What these IP addresses are defined in SPF record: As said email will be verified based on Sender IP.
The IP addresses defined in the SPF record are the sender’s network Firewall IP, Application IP, or Connecting IP (last hope of sender network, which is a static IP address or public-facing IP).
How it works and how it checked the IP address?
Before email getting deliver to the sender mailbox Email filtering services like Office 365 check SPF before delivering emails to the recipient’s mailbox.
When SenderA@contoso.com sends an email to a user account at domain.com, e.g., recipient@365cloudit.com, Office 365 filtering or protection service checks for SPAM and email authentication before delivering the email to the recipient’s mailbox.

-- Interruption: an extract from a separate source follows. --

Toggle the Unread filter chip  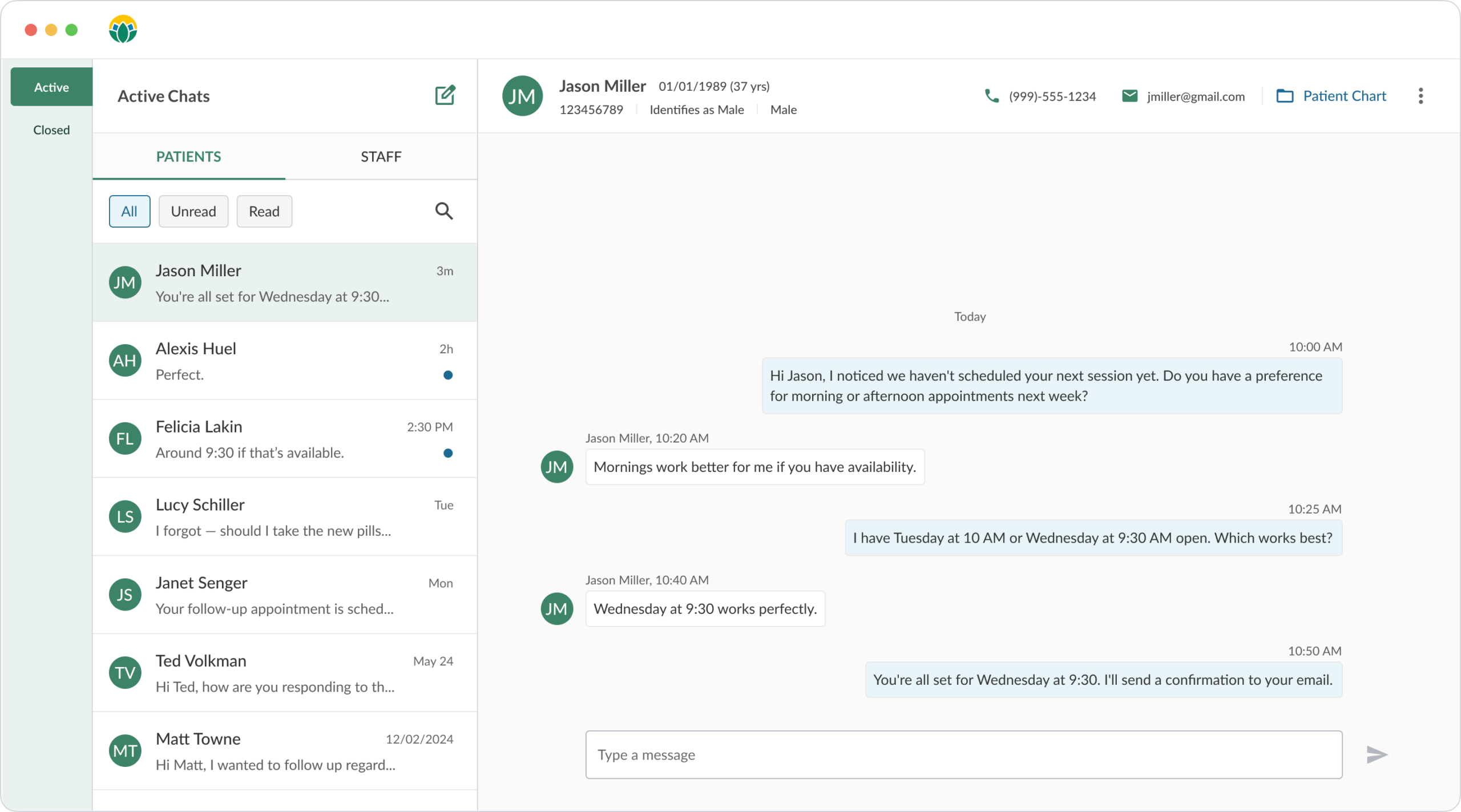tap(193, 211)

To check if the email is legitimate or not, the filtering service checks the SPF record against the return path of SenderA@contoso.com by contoso.com. To check the return path, you can look for the email header on https://mha.azurewebsites.net/. Paste the header and analyze it to search for the Return Path address.
This value should be same as FROM address.
Now Office 365 filtering/ spam check will send the query to domain to validate the IP address is present in the TXT record.
You can check the IP address in the header again for example:
What happens if the Sender IP address is not present or the Return path is different from the FROM ADDRESS?
If the IP address is not the same, then the filtering service treats the email as SPAM and increases the SCL value. This email will be delivered to the JUNK/SPAM folder of the user’s mailbox.
If the return path is not the same as the FROM address, then the email will be considered as spoofed and delivered to the JUNK/SPAM folder of the user’s mailbox.
What is the MAIL FROM and FROM address?
The 5321.MailFrom address, also known as MAIL FROM address, P1 sender, or envelope sender, is the email address recorded in the Return-Path header field in the message header.
The 5322.From address, also known as the FROM address or P2 sender, is the email address in the From header field of an email and is the sender’s email address that’s displayed in email clients.
Drawbacks of SPF:
In the below image, Sender A sends an email with an IP address 192.168.xxx.xxx to Recipient 1. Now, Recipient 1 has forwarding configured to send email to Recipient 2.
In this case, when the SPF check is initiated from Recipient 2, it will send the query to Sender A’s domain based on the return path email address to check for the Connecting IP, which is 192.10.xx.xx (Recipient’s 1 IP). It is unlikely that Sender A would have Recipient 1’s IP address in their DNS record, and hence, SPF will fail, and the SCL value of the email will increase.